Oleg DOU "ANOTHER FACE"
5 January 2012 — 3 March 2012
Paris

When it comes to digital photography in recent years, designated as “the age of doubt” by Andre Rouillé, Oleg Dou has been the spokesman of the spectacular. In his work, truth is as tangible as it is elusive. Is this a photo or is it a digital collage? Is this a visualisation of the artist’s expression or the aesthetic value of the project in and of itself?

"Photographers do not consider me as one of them, but contemporary artists hate me just as much, since for them I am not conceptual enough."

Disregarding this ambiguity, Dou’s aim is to manipulate. Each of his portraits, while shouting realism, defeats the rational by deformation of organs, swelling of skin etc. Human nature, embodied in the face and especially in the eyes, it is in distress that is not conveyed by emotion.
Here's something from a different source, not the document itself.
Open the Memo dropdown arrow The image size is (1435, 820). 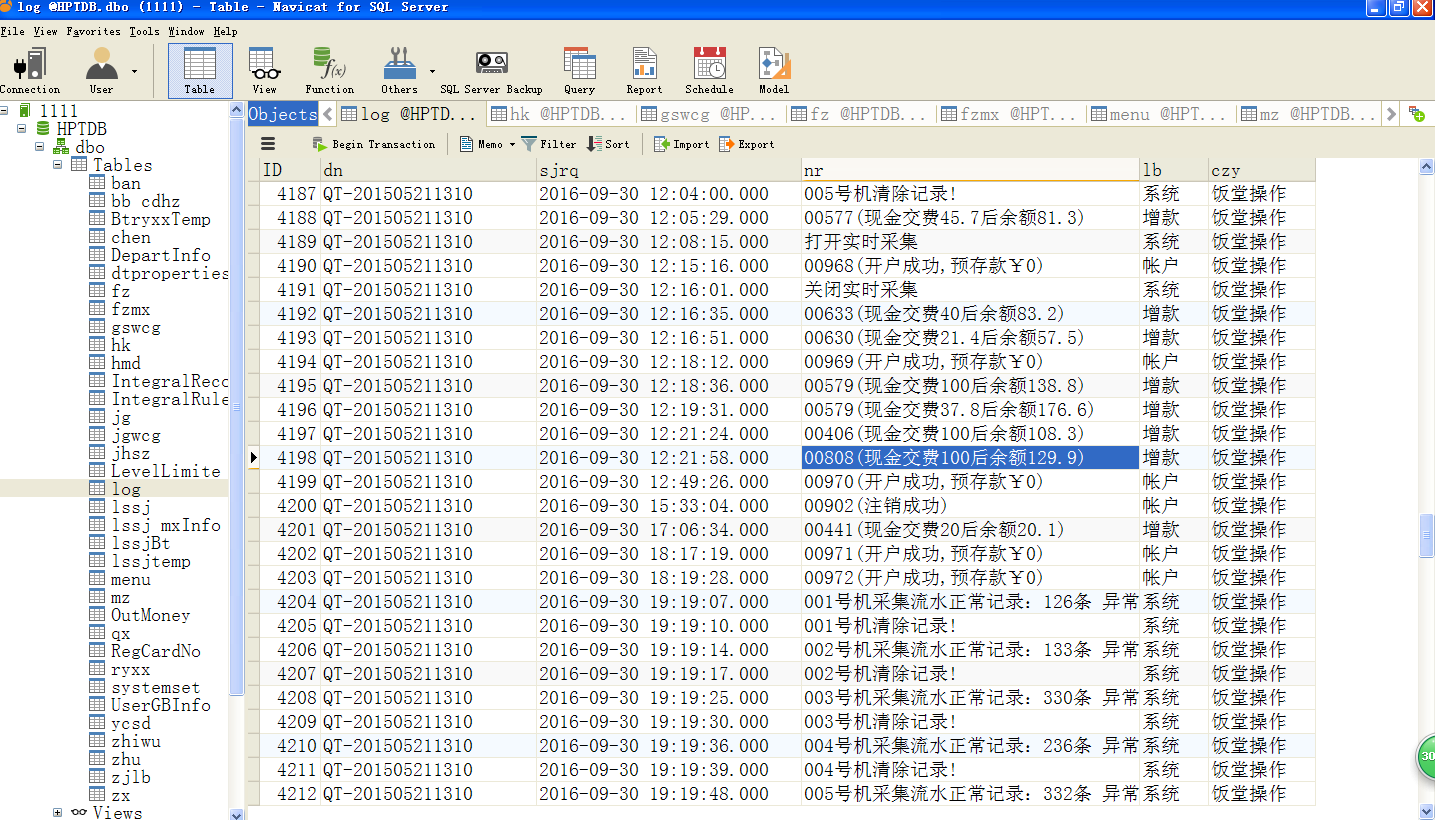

The images are clearly augemented by technological skill, that is evident to the naked eye but that does not reassure the viewer about the underlying suggestions as to the realities of torture.

In his latest body of work comprising a series of eight images, aptly entitled 'Another Face', Dou asks, whether a mask is or can become our other self – “Me”. Taking his work further in this series, Dou records on faces, for the first time, deliberate, unvarnished, digital unvarnished violence -- or so it seems. Ultimately we can elicit the truth, which the artist seems to attach as a rider to his prima facie message. Tortured faces with hairless, dead skin, suddenly become a normality by trapping our minds with subtle additions - pencil red pattern wallpaper - trap our minds and shelter it from the stark and ultimately unbearable reality that is faced by the models. The use of face as a metonym for self and as an expression of the effect on self.
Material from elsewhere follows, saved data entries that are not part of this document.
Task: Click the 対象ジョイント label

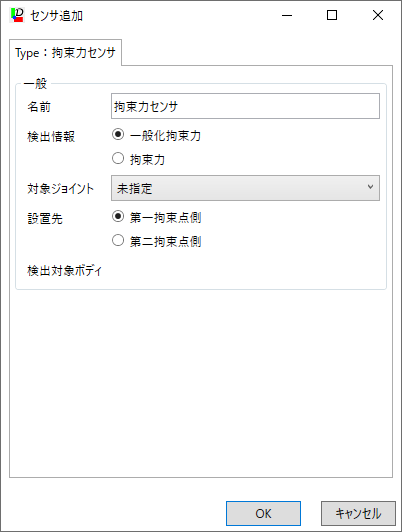Action: [60, 189]
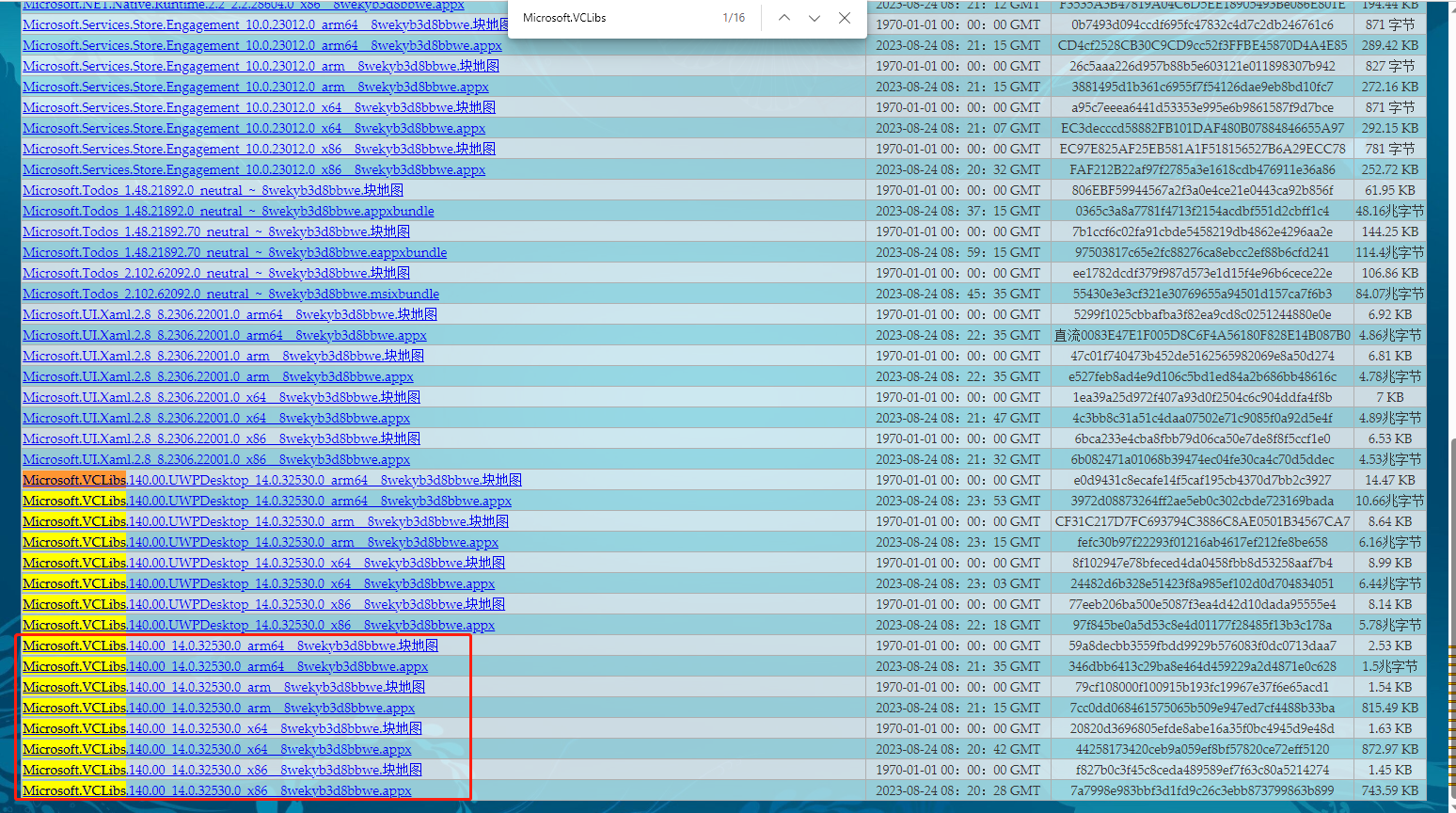Open Microsoft.VCLibs.140.00 14.0.32530.0 arm64 .appx link

(x=225, y=667)
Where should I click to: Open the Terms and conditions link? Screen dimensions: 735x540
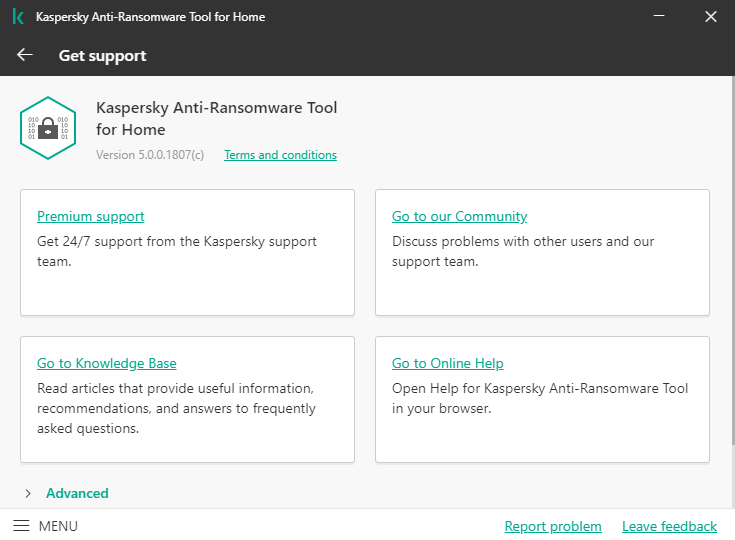280,155
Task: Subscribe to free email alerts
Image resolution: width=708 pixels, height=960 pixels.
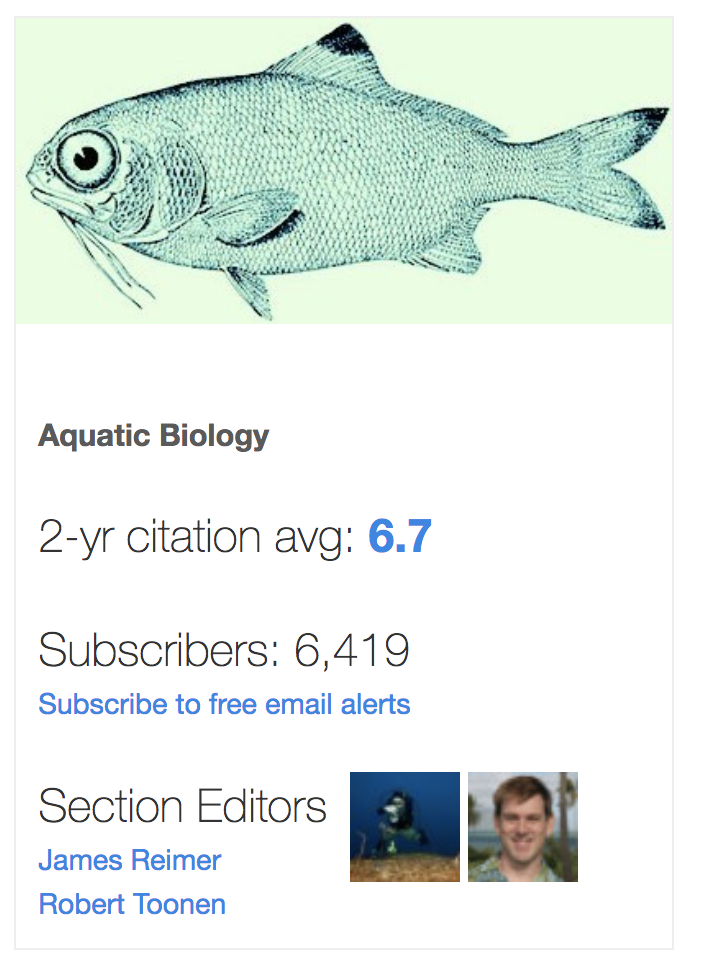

Inevitably one recalls Dou’s Russian cultural predecessor’s from Dostoyevsky, Eisenstein, or even Chekhov, known for denouncing and pinpointing the most poignant truths with forcefulness, which is uncommon for the Western sensibility. A demonstration of implacable fate and straight inscribed in our human condition, imposed by a rough aesthetic, where the style is apparently - overshadowed.
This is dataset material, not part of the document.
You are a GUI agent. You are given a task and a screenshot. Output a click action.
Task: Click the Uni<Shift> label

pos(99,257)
In this new exhibition, RTR Gallery is continuing its mind map evolution, positioning Dou’s work within the framework of conceptual exploration of ‘Scenery’ (staged), located at the intersection of notions of truth and light, as a counterpoint to transparency. Rather than irony, this body of work, despite the focus of faces of Dou’s models, is a dramatisation or our conscious and sub-conscious anxieties of life as embedded in the very flesh of the faces.